I looked around the room. The only thing I can recall about Craig's flat was that there was more or less nothing particularly remarkable about it. Ikea furniture that would have looked a lot more stylish in the catalogue than in the actual home; a moderately proportioned television and stereo. I made my habitual bee-line for the CD collection. Little of interest, mostly chart pop, R and B, and a few middle-of-the-road rock compilations. Nothing remarkable. Nothing incriminating, nothing redeeming.

I sneaked off to the kitchen after Steve; wondering where he'd got to in the surreptitious quest for ice he'd so wilfully and sneakily undertaken. After inadvertently locating the bathroom and the boiler cupboard, I located the kitchen and a rather pale looking Steve.

"Find the ice then?" I asked. He only nodded in response. "Aha. And...?" he pointed at the freezer. "Nobody likes mimes at parties, Steve," I teased, "they get the windows all smudged up" and I opened the freezer, pulled out a tray of ice cubes handed them over. Steve blankly, silently accepted the ice cubes and continued staring at the freezer.

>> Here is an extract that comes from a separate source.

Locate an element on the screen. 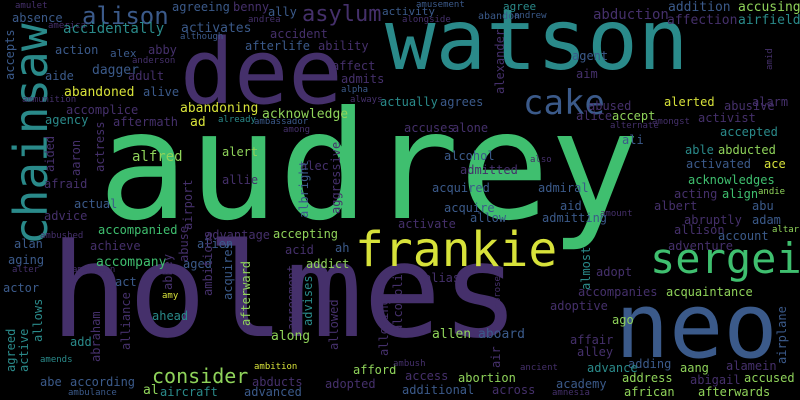 This screenshot has height=400, width=800. word-al: al is located at coordinates (151, 390).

I cocked a tipsy eyebrow and tried to catch his gaze, before something in the back of my mind made my head swim with what almost certainly was shock. Acting with a clarity of mind that I would love to claim was my own, but which was in fact entirely the work of those Sixteen Men of Tain, I took the ice cube tray back from Steve. "It is I think high time," I conjectured, opening the freezer door, "that we headed home, don't you think?" I asked, setting the ice cube tray back in its place on the top shelf, next to the ice cream and the freezer bags of severed human fingers.